→ EXERCISE: State how many lines of the records below contain the string "width", treating uppercase and lowercase as distinct. Give only the number.

→ RECORDED DATA:
·····
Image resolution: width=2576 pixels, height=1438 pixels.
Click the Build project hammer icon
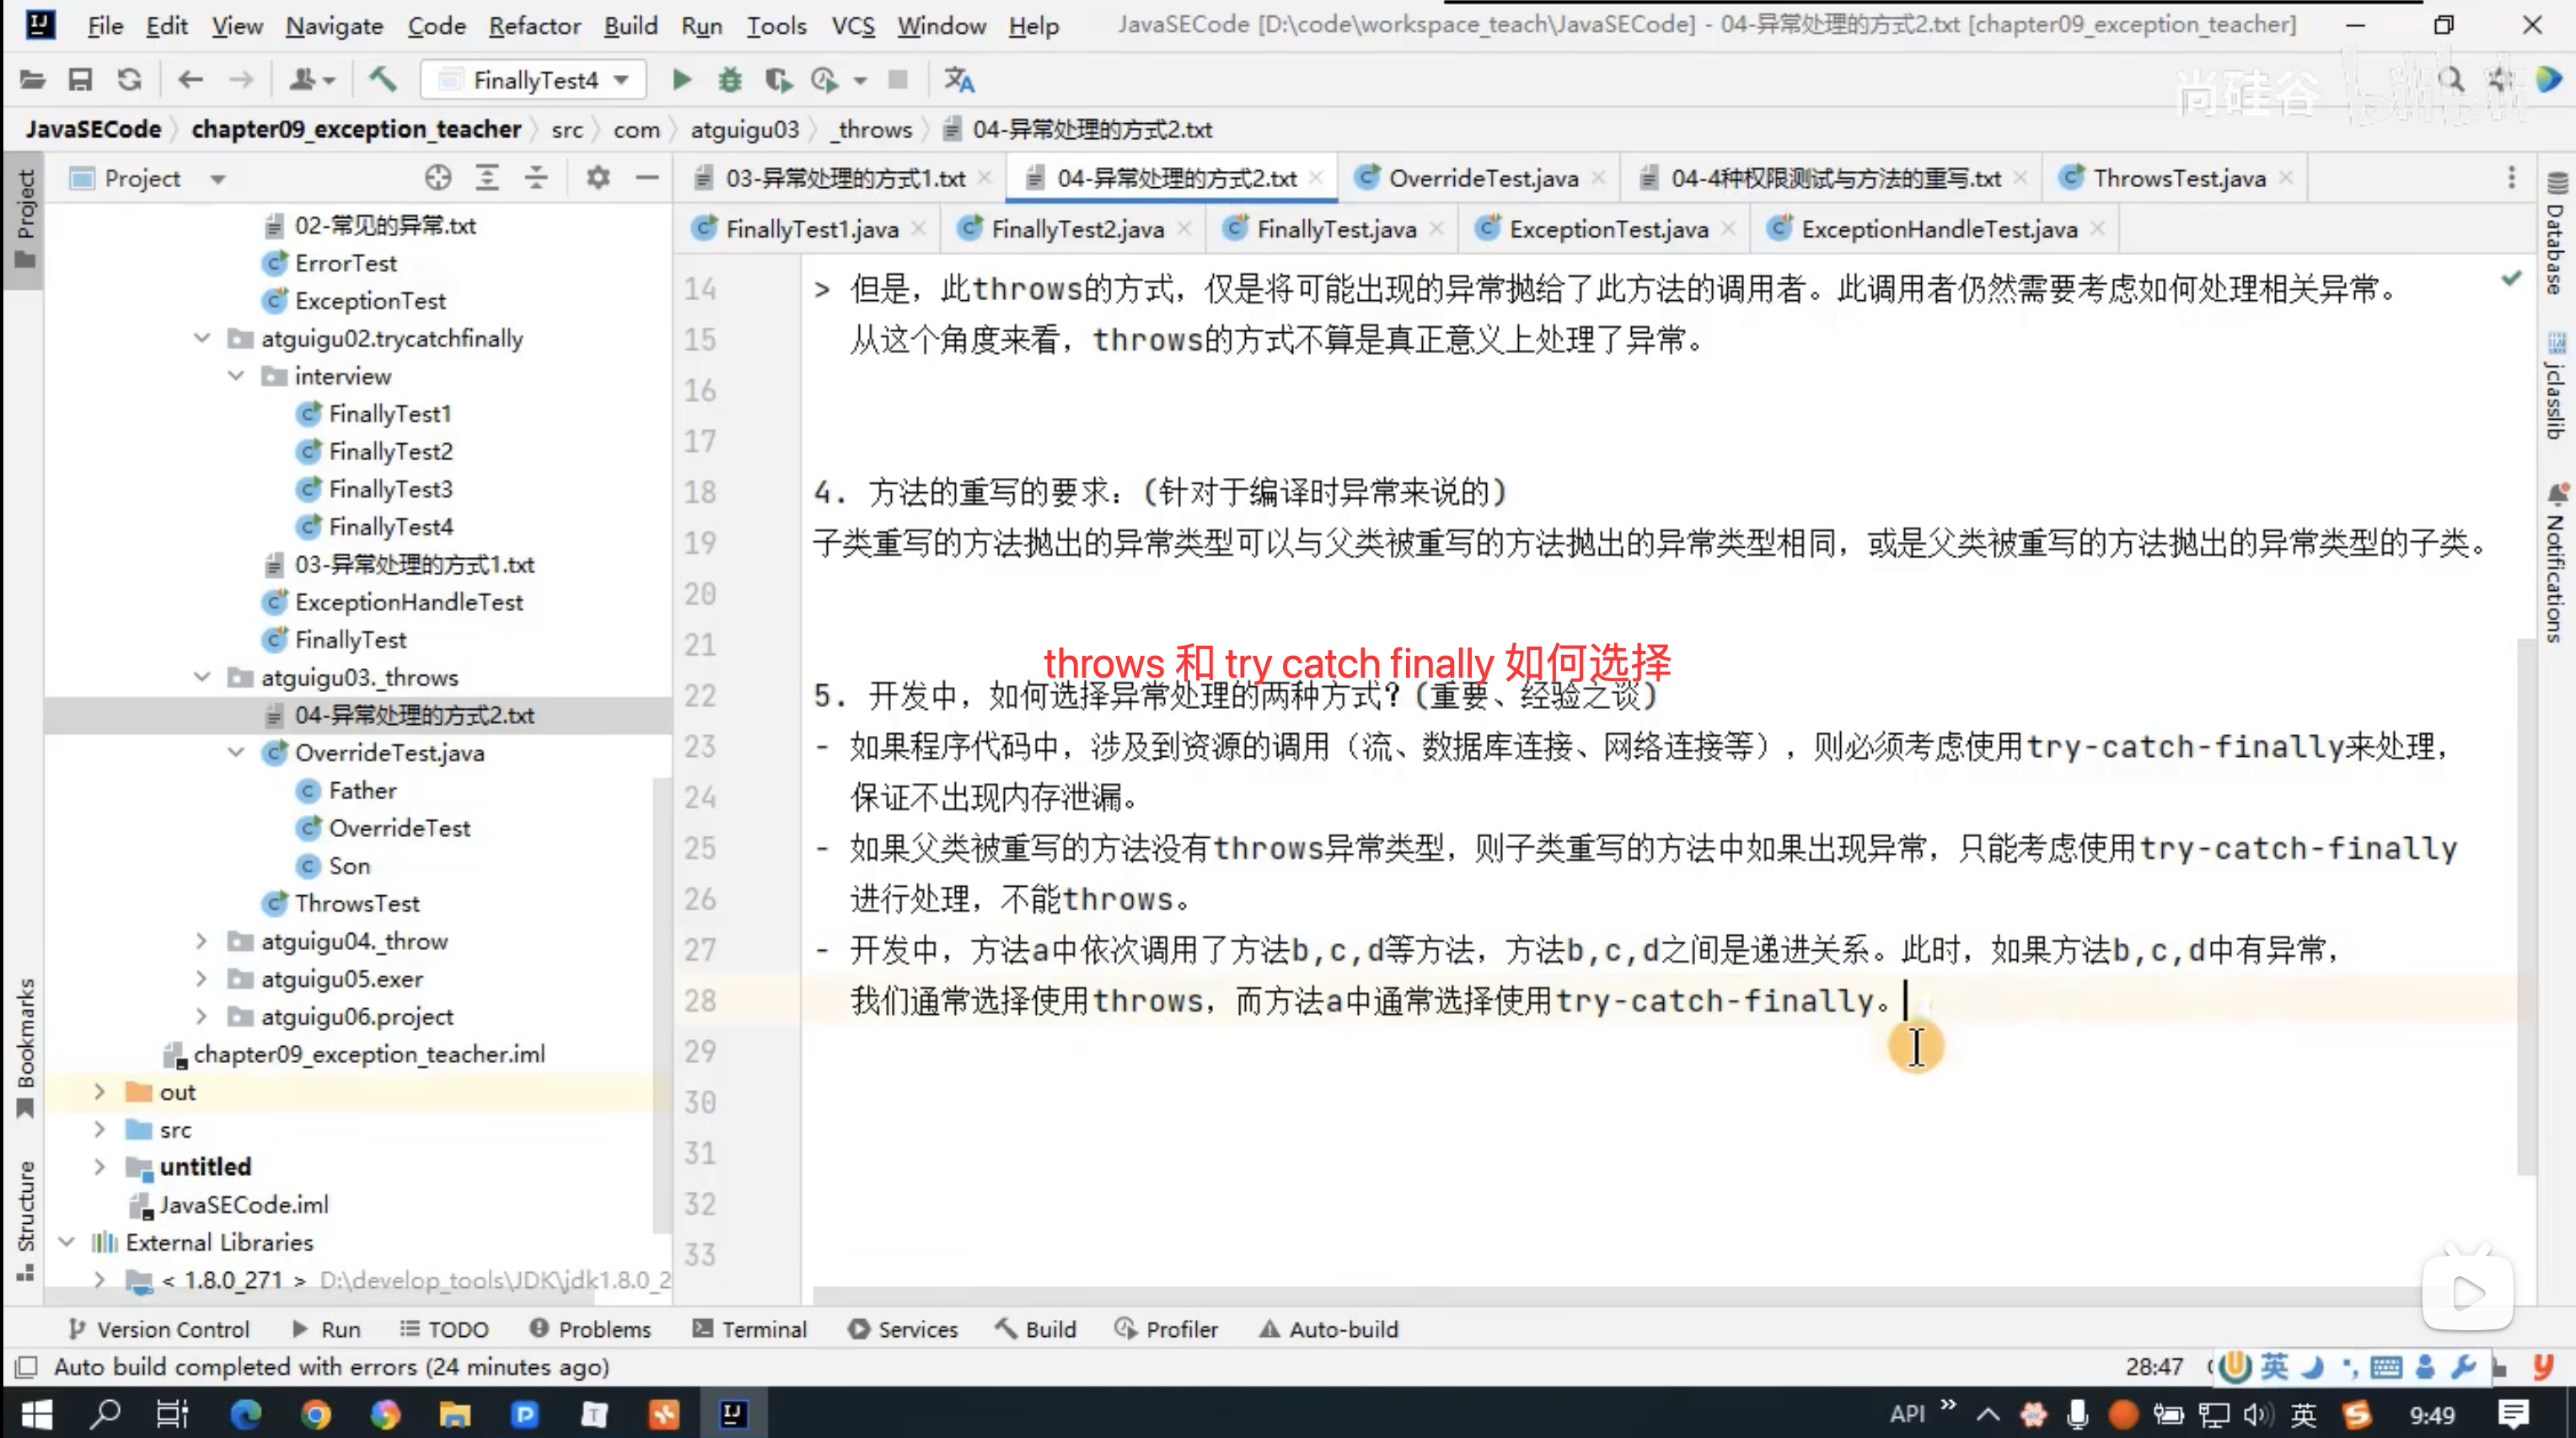[382, 80]

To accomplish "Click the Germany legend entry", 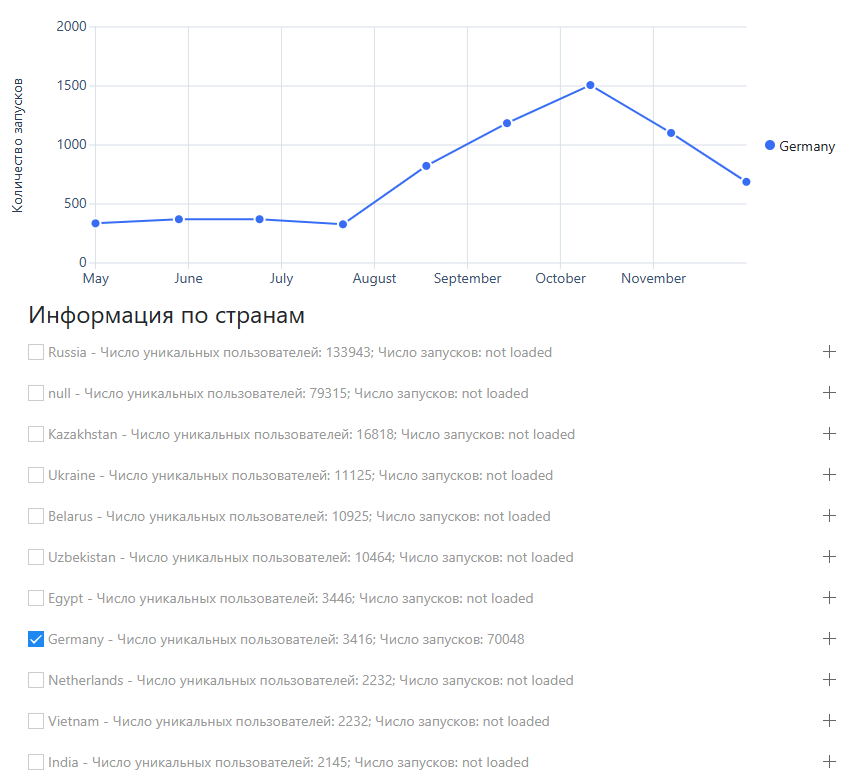I will tap(800, 146).
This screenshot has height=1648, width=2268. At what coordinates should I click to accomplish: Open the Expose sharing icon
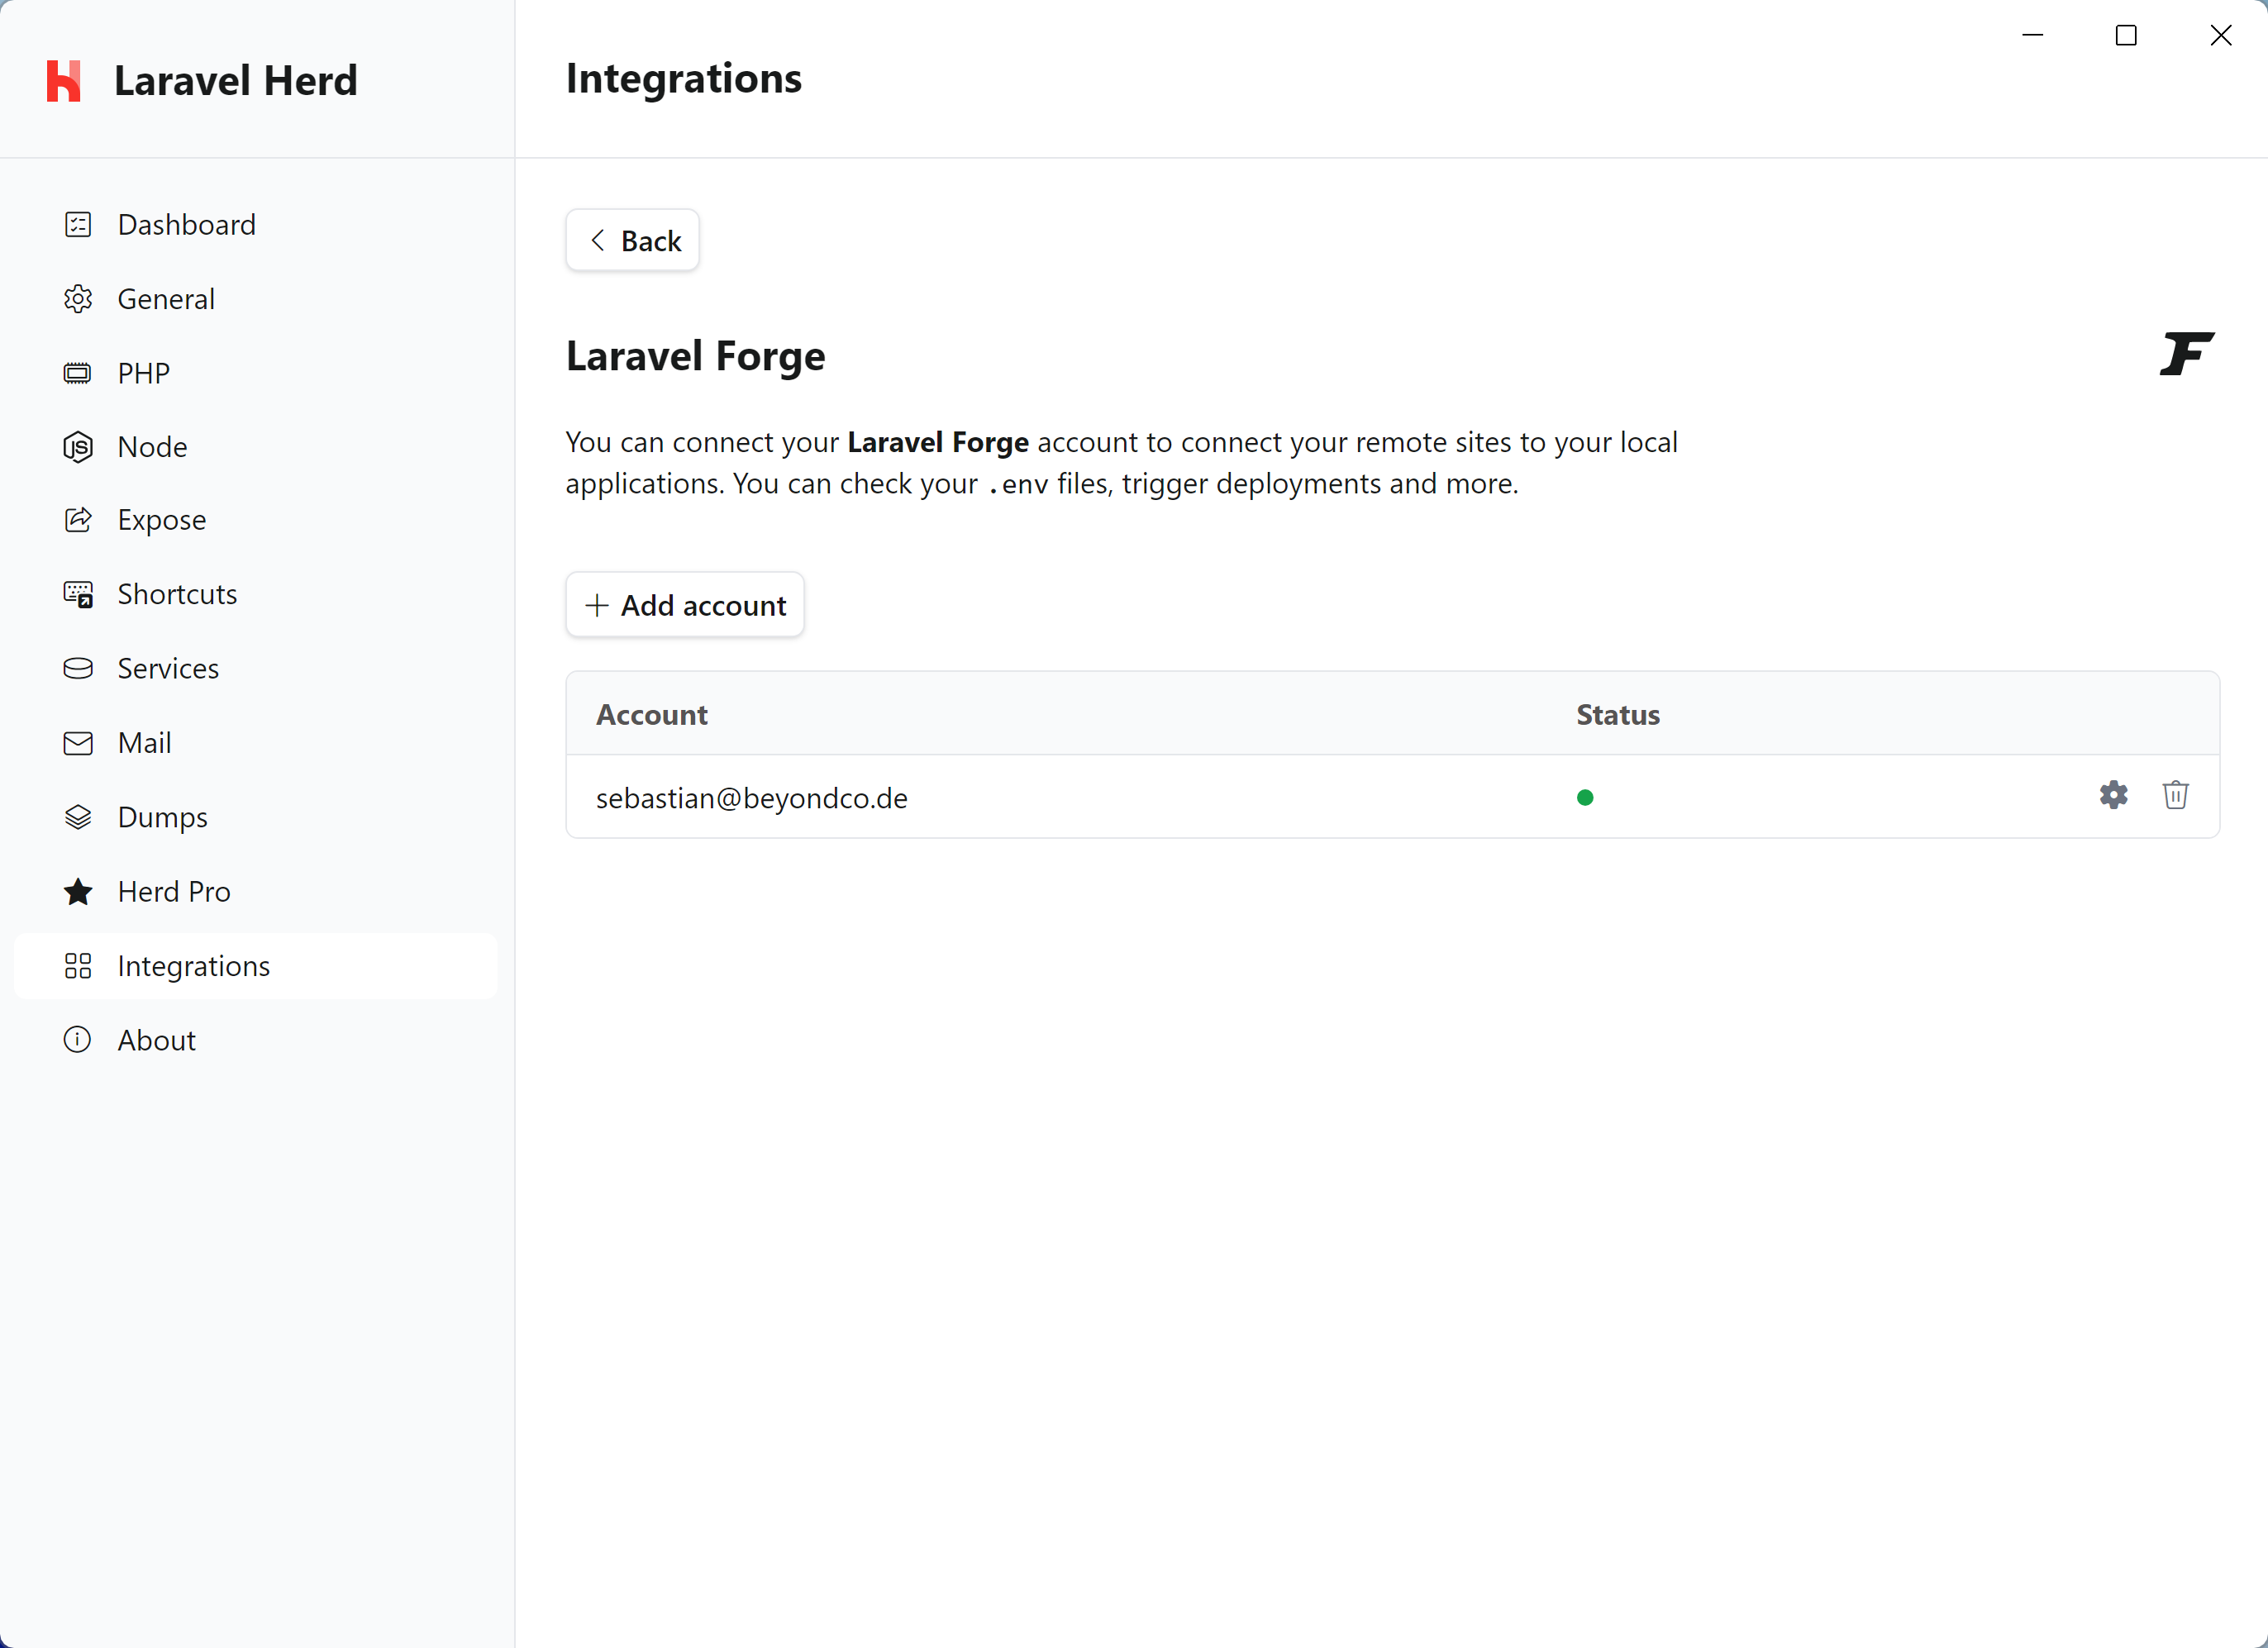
·····
→ EXERCISE RESPONSE: 2